Our first approach was to have two AR tags on the table and use their known 3D poses (from ar_pose_markers) and known 2D pixel coordinates (from /ar_corners) to get scaling ratios between pixels in the x and y direction to centimeters in the real world. We used the 3D poses of the markers to estimate the z coordinate of all the cards.
Our second approach was to have two AR tags on the table and use their 3D poses to compute the depth of the table plane with respect to the camera frame. Then we multiplied the cards' pixel coordinates with the inverse camera intrinsic matrix (K^-1) and scaled the result by the computed depth parameter to get the cards' coordinates with respect to the camera. Then we called TFListener to get the transformation from the camera to the base and applied the same transform to the cards to get their coordinates with respect to the base frame.

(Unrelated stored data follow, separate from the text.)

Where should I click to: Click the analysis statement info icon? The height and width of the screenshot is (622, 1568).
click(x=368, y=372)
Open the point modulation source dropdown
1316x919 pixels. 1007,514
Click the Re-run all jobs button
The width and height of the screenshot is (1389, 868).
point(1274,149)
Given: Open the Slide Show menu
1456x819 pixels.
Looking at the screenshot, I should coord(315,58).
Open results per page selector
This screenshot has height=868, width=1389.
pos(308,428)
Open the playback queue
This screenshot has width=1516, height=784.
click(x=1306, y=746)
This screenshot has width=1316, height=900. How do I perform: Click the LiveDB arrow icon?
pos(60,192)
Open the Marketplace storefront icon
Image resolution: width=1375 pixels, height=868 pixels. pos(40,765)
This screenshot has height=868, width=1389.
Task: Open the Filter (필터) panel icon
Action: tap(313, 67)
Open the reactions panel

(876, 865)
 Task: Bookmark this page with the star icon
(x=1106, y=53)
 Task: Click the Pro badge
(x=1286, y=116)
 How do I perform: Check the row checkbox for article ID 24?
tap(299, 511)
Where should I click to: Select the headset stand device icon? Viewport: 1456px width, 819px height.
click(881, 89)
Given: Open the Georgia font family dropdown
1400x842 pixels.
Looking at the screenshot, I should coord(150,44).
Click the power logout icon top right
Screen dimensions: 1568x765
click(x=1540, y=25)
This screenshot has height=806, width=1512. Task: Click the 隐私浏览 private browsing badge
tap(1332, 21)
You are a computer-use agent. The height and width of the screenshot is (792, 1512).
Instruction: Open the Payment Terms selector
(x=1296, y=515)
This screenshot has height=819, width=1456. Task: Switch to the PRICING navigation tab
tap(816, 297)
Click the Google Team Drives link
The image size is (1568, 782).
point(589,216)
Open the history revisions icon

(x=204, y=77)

Finally, the gameplay_node has an initial step of going to a set "bird's eye view" (BEV), a vantage point where the camera can see all the AR tags and cards on the field. Once there, it identifies the location of the deck and what card is at the top of the deck by calling the service /twod_to_3d.
Let us first define the "draw" motion as follows: moving Baxter's gripper over the deck, lowering, applying suction, lifting, moving to a part of the reachable workspace away from the zone of play (the hand), lowering, stopping suction, and returning to BEV. The "play" motion is defined similarly as moving Baxter's gripper over a card in its hand, lowering, applying suction, lifting, moving to the saved location of the zone of play (hardcoded as a location to the right of the deck), lowering, stopping suction, and returning to BEV. Each movement of Baxter's arm is planned by MoveIt, confirmed by a human, and executed by the PID controller from Lab 7.
The gameplay_node, after initialization, "draws" several cards, then waits for a human to flip over the first card into the zone of play.
The gameplay_node calls \twod_to_3d to identify the card in the zone of play, goes through the list of cards that are in its hand, and "plays" a card with the same number or suit as the card in the zone of play if possible. Otherwise it "draws" a card.
After its move, Baxter waits for operator input to tell it when its opponent has finished playing. It then observes the state of the game with \twod_to_3d and if it sees that the new card in the zone of play is illegal based on the previous card played (meaning his opponent cheated) then gameplay_node renders a big frowny face on Baxter's head.
Then we repeat the gameplay loop (steps 1 through 4) until either Baxter or its opponent is out of cards to play (and wins).